ZAFİR'İN KIYAFETLERİ

527 33 1
                                    

Kalktığımda başımın ağrısı öylesine şiddetliydi ki dün gece içtiğim her kadeh için kendime demediğimi bırakmamıştım. Bilincim yavaş yavaş kendine geliyorken kendimi, gözlerimi aralamam gerektiğini kendime hatırlatırken bulmuştum. Göz kapaklarımı açar açmaz ise karşıma çıkan ilk şey siyah duvarlar olmuştu. Odamda değilim, diye geçirdim içimden. Zihnimi biraz zorlayınca dün geceden yaşadıklarım yavaş yavaş aklımda yer edinmeye başlıyordu. Zafir'leydim.

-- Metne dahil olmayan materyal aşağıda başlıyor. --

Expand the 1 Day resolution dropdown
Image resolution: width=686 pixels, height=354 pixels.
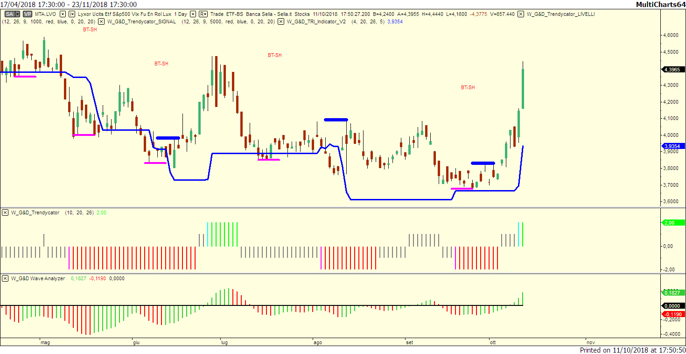pos(192,14)
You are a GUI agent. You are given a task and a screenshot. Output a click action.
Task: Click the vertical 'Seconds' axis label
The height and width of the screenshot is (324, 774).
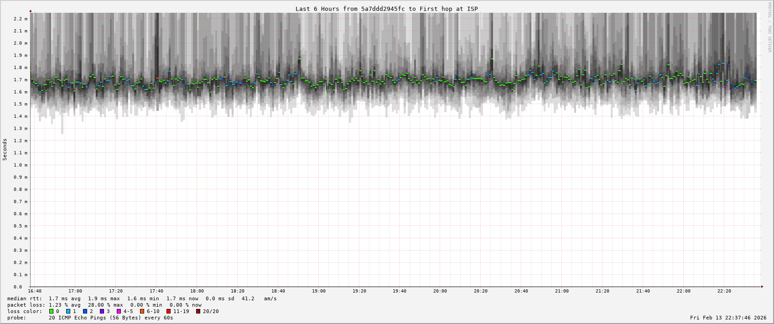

Onunla sürekli olarak yaptığım tartışmalar yetmezmiş gibi bir de durup dururken beni öpmesini istemiştim. Gece bu kadarla kalsa yeterdi, ateşim olduğu için birlikte duş aldığımızı ve daha sonrasında da yemek yediğimizi de hatırlıyordum ama sonrası yoktu. Muhtemelen salondaki koltukta uyuyakalmıştım ve buraya nasıl geldiğim ise tamamen Zafir'in bildiği bir ayrıntıydı.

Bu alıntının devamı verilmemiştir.